Document —
Taking a gap year to backpack around the world on the gypsy trail, is a rite of passage for many young Australians. Maggie Counihan did it solo at 60, first stop India. And as Robin Storey discovers, thirteen years later those distant lands still beckon.
When Maggie Counihan left Australia for her first trip to India, she had no idea she would spend the next ten years travelling the world. But Maggie was not your average traveller – she was sixty and backpacking alone.
‘I had a very comfortable life and a comfortable apartment in Perth, but I had a recent divorce and a bit of a barney with my family, and that was enough. I thought, “What am I going to do with the rest of my life?”’
Born and raised in New Zealand, Maggie married young, raised four children and worked in a variety of jobs. But now she was restless and dissatisfied with her life and as she’d always wanted to go to India, she booked her ticket and packed her backpack. It hadn’t occurred to her to ask anyone to go with her, and with a combination of nervousness and excitement she boarded the plane for her new adventure.
Maggie began her trip with three weeks in Nepal before travelling through India by train and bus. This is where she gained her travel degree. ‘I learnt so much there – I learnt how to be assertive, how to look after myself. In India there’s no such thing as joining a queue, I had to learn to push and shove. If I waited politely for my turn I’d still be there!’
On one occasion, when disembarking from a train, she became trapped in the crowd of oncoming passengers. ‘Instinctively I yelled at the top of my voice, “Help! You’re behaving like animals!” I felt I was going to be squashed to death. Suddenly there was a moment of quiet and the crowd parted to let me through.’ This was her first lesson in using her voice when in trouble.

Dataset excerpt —

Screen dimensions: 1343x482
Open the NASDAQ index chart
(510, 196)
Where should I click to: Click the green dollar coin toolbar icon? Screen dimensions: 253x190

Exercise set —
a - Condense the paragraph of the Maggie Counihan article that begins "Born and raised in New Zealand" into a short bulleted list that keeps its main facts.
b - Duplicate the Maggie Counihan article word for word, from "Taking a gap" up to and including "lands still beckon.".

Final answers —
a -
- Maggie was born and raised in New Zealand, married young, raised four children and worked in various jobs.
- Restless and dissatisfied with her life, she booked a ticket to India, where she had always wanted to go.
- She never thought to ask anyone to go with her.
- She boarded the plane feeling both nervous and excited.

b -
Taking a gap year to backpack around the world on the gypsy trail, is a rite of passage for many young Australians. Maggie Counihan did it solo at 60, first stop India. And as Robin Storey discovers, thirteen years later those distant lands still beckon.